TASK INSTRUCTIONS: Copy exactly, and only, the lines from the one with "How do I perform: Select" to the end of the listing; omit pictures.

(DATASET CONTENT Opens)

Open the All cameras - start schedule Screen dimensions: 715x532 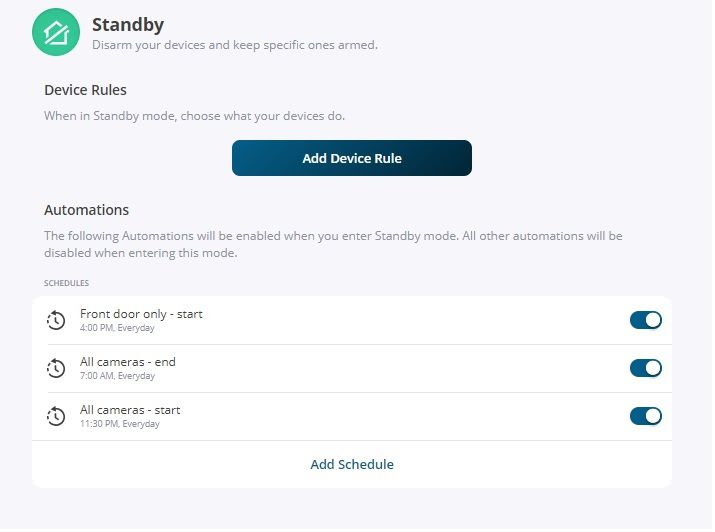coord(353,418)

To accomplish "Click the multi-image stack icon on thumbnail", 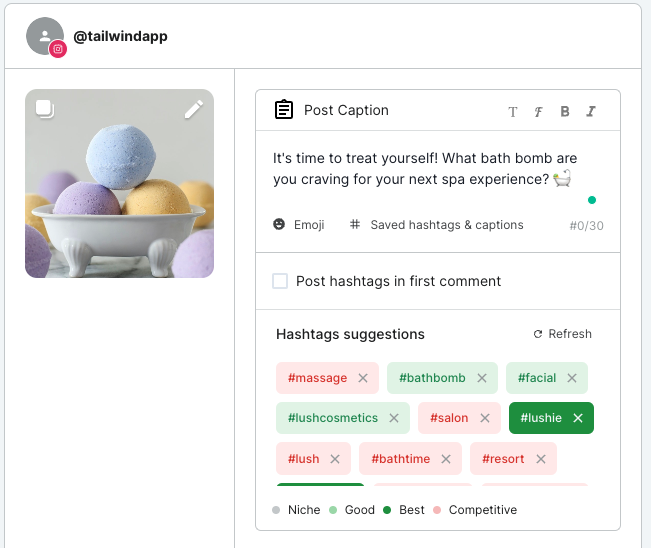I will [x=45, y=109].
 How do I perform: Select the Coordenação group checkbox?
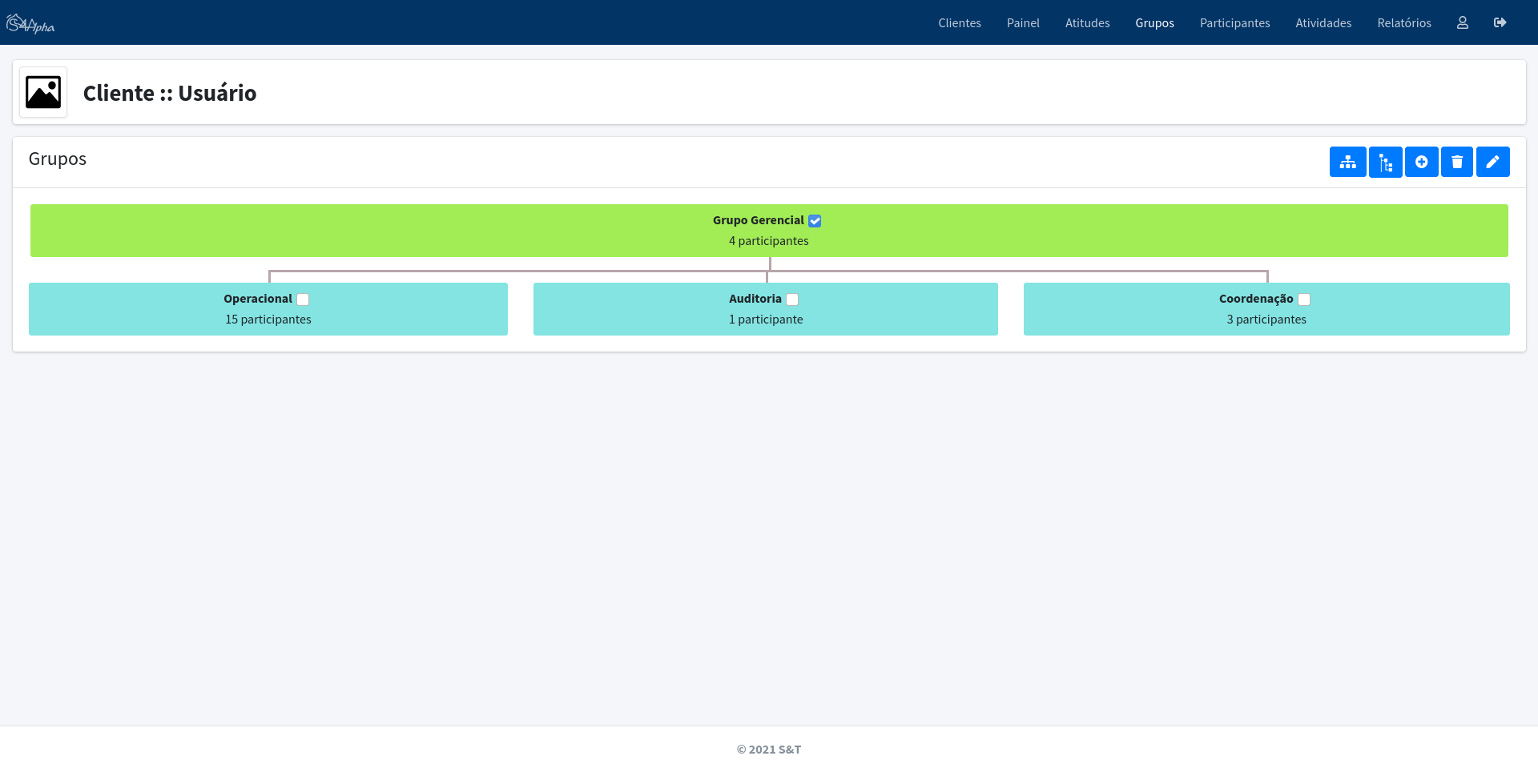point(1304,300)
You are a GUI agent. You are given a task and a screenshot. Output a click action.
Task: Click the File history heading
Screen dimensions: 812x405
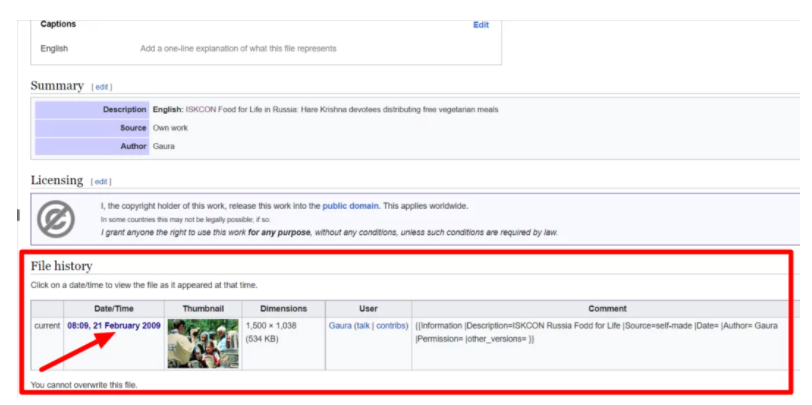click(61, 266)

(DATASET CONTENT Closes)

FINAL ANSWER:
 How do I perform: Select the Coordenação group checkbox?
point(1304,300)
You are a GUI agent. You are given a task and a screenshot. Output a click action.
Task: Click the File history heading
Screen dimensions: 812x405
click(61, 266)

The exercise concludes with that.